--- Supplied material ---

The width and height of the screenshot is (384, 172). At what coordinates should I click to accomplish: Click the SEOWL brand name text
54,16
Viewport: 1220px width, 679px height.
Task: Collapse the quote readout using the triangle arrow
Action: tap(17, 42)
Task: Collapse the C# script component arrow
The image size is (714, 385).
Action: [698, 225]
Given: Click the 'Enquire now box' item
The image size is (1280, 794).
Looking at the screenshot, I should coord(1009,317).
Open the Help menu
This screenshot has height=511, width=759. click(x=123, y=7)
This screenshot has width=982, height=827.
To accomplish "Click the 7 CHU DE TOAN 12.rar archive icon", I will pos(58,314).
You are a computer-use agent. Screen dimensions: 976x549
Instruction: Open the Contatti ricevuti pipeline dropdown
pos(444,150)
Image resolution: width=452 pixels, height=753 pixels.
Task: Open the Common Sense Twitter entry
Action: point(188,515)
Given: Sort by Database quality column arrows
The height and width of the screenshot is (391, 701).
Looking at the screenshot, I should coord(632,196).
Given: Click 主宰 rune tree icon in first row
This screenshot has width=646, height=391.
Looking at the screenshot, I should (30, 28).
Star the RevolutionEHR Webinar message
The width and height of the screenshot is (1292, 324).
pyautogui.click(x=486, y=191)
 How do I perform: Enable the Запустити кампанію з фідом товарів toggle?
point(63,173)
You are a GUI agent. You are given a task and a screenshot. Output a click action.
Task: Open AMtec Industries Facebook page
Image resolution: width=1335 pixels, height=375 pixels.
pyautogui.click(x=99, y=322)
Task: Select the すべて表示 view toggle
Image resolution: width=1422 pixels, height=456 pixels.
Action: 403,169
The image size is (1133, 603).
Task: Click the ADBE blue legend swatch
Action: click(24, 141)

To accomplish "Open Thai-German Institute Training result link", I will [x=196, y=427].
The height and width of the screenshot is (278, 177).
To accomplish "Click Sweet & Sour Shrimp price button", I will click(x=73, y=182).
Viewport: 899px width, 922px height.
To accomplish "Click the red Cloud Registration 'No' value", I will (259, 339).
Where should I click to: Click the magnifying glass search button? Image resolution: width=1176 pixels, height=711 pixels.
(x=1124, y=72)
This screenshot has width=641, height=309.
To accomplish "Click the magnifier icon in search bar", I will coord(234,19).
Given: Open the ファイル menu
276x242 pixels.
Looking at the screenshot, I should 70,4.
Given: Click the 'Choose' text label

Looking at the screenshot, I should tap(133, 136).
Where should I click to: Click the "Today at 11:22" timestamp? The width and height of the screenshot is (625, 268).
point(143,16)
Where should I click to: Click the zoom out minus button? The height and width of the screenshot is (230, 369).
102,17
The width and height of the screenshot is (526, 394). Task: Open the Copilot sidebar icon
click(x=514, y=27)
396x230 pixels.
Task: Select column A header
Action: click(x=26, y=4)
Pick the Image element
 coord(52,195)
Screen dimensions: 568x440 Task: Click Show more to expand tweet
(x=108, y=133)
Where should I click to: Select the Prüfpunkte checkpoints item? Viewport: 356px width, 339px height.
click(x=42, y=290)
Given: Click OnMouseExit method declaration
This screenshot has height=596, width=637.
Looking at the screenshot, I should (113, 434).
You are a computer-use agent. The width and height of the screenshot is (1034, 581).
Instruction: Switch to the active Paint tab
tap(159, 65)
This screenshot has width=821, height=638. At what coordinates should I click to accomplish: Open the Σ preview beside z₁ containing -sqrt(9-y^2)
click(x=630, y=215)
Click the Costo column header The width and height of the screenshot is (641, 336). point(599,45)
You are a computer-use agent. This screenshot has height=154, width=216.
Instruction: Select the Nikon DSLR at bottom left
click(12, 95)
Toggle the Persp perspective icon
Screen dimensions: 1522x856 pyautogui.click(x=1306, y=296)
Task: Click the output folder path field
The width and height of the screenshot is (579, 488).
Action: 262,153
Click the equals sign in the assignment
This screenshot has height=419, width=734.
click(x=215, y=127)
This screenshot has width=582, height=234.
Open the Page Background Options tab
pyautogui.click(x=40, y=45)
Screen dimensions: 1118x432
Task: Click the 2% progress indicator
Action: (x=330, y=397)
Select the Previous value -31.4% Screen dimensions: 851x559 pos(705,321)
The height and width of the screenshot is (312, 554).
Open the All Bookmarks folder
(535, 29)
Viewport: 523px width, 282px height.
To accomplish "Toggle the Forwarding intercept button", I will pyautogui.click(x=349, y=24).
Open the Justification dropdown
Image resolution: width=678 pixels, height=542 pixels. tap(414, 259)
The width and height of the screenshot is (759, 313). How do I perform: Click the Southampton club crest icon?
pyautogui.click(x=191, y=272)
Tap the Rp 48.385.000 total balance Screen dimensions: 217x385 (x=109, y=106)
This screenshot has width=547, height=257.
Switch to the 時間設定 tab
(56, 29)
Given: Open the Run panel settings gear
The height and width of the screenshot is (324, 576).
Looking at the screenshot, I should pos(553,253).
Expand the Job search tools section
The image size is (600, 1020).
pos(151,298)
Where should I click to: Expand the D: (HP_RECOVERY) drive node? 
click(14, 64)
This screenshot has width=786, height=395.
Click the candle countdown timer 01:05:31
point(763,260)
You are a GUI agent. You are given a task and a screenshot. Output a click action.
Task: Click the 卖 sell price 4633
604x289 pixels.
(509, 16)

---

What the task requires>
Reproduce all of the material above verbatim, line for line, without changing anything.

Exercise response>
The width and height of the screenshot is (384, 172). At what coordinates should I click to accomplish: Click the SEOWL brand name text
54,16
Viewport: 1220px width, 679px height.
Task: Collapse the quote readout using the triangle arrow
Action: tap(17, 42)
Task: Collapse the C# script component arrow
The image size is (714, 385).
Action: [698, 225]
Given: Click the 'Enquire now box' item
The image size is (1280, 794).
Looking at the screenshot, I should coord(1009,317).
Open the Help menu
This screenshot has height=511, width=759. click(x=123, y=7)
This screenshot has width=982, height=827.
To accomplish "Click the 7 CHU DE TOAN 12.rar archive icon", I will pos(58,314).
You are a computer-use agent. Screen dimensions: 976x549
Instruction: Open the Contatti ricevuti pipeline dropdown
pos(444,150)
Image resolution: width=452 pixels, height=753 pixels.
Task: Open the Common Sense Twitter entry
Action: point(188,515)
Given: Sort by Database quality column arrows
The height and width of the screenshot is (391, 701).
Looking at the screenshot, I should coord(632,196).
Given: Click 主宰 rune tree icon in first row
This screenshot has width=646, height=391.
Looking at the screenshot, I should (30, 28).
Star the RevolutionEHR Webinar message
The width and height of the screenshot is (1292, 324).
pyautogui.click(x=486, y=191)
 How do I perform: Enable the Запустити кампанію з фідом товарів toggle?
point(63,173)
You are a GUI agent. You are given a task and a screenshot. Output a click action.
Task: Open AMtec Industries Facebook page
Image resolution: width=1335 pixels, height=375 pixels.
pyautogui.click(x=99, y=322)
Task: Select the すべて表示 view toggle
Image resolution: width=1422 pixels, height=456 pixels.
Action: 403,169
The image size is (1133, 603).
Task: Click the ADBE blue legend swatch
Action: click(24, 141)

To accomplish "Open Thai-German Institute Training result link", I will [x=196, y=427].
The height and width of the screenshot is (278, 177).
To accomplish "Click Sweet & Sour Shrimp price button", I will click(x=73, y=182).
Viewport: 899px width, 922px height.
To accomplish "Click the red Cloud Registration 'No' value", I will (259, 339).
Where should I click to: Click the magnifying glass search button? Image resolution: width=1176 pixels, height=711 pixels.
(x=1124, y=72)
This screenshot has width=641, height=309.
To accomplish "Click the magnifier icon in search bar", I will coord(234,19).
Given: Open the ファイル menu
276x242 pixels.
Looking at the screenshot, I should 70,4.
Given: Click the 'Choose' text label

Looking at the screenshot, I should tap(133, 136).
Where should I click to: Click the "Today at 11:22" timestamp? The width and height of the screenshot is (625, 268).
point(143,16)
Where should I click to: Click the zoom out minus button? The height and width of the screenshot is (230, 369).
102,17
The width and height of the screenshot is (526, 394). Task: Open the Copilot sidebar icon
click(x=514, y=27)
396x230 pixels.
Task: Select column A header
Action: click(x=26, y=4)
Pick the Image element
 coord(52,195)
Screen dimensions: 568x440 Task: Click Show more to expand tweet
(x=108, y=133)
Where should I click to: Select the Prüfpunkte checkpoints item? Viewport: 356px width, 339px height.
click(x=42, y=290)
Given: Click OnMouseExit method declaration
This screenshot has height=596, width=637.
Looking at the screenshot, I should (113, 434).
You are a computer-use agent. The width and height of the screenshot is (1034, 581).
Instruction: Switch to the active Paint tab
tap(159, 65)
This screenshot has width=821, height=638. At what coordinates should I click to accomplish: Open the Σ preview beside z₁ containing -sqrt(9-y^2)
click(x=630, y=215)
Click the Costo column header The width and height of the screenshot is (641, 336). point(599,45)
You are a computer-use agent. This screenshot has height=154, width=216.
Instruction: Select the Nikon DSLR at bottom left
click(12, 95)
Toggle the Persp perspective icon
Screen dimensions: 1522x856 pyautogui.click(x=1306, y=296)
Task: Click the output folder path field
The width and height of the screenshot is (579, 488).
Action: 262,153
Click the equals sign in the assignment
This screenshot has height=419, width=734.
click(x=215, y=127)
This screenshot has width=582, height=234.
Open the Page Background Options tab
pyautogui.click(x=40, y=45)
Screen dimensions: 1118x432
Task: Click the 2% progress indicator
Action: (x=330, y=397)
Select the Previous value -31.4% Screen dimensions: 851x559 pos(705,321)
The height and width of the screenshot is (312, 554).
Open the All Bookmarks folder
(535, 29)
Viewport: 523px width, 282px height.
To accomplish "Toggle the Forwarding intercept button", I will pyautogui.click(x=349, y=24).
Open the Justification dropdown
Image resolution: width=678 pixels, height=542 pixels. tap(414, 259)
The width and height of the screenshot is (759, 313). How do I perform: Click the Southampton club crest icon?
pyautogui.click(x=191, y=272)
Tap the Rp 48.385.000 total balance Screen dimensions: 217x385 (x=109, y=106)
This screenshot has width=547, height=257.
Switch to the 時間設定 tab
(56, 29)
Given: Open the Run panel settings gear
The height and width of the screenshot is (324, 576).
Looking at the screenshot, I should pos(553,253).
Expand the Job search tools section
The image size is (600, 1020).
pos(151,298)
Where should I click to: Expand the D: (HP_RECOVERY) drive node? 
click(14, 64)
This screenshot has width=786, height=395.
Click the candle countdown timer 01:05:31
point(763,260)
You are a GUI agent. You are given a task and a screenshot. Output a click action.
Task: Click the 卖 sell price 4633
604x289 pixels.
(509, 16)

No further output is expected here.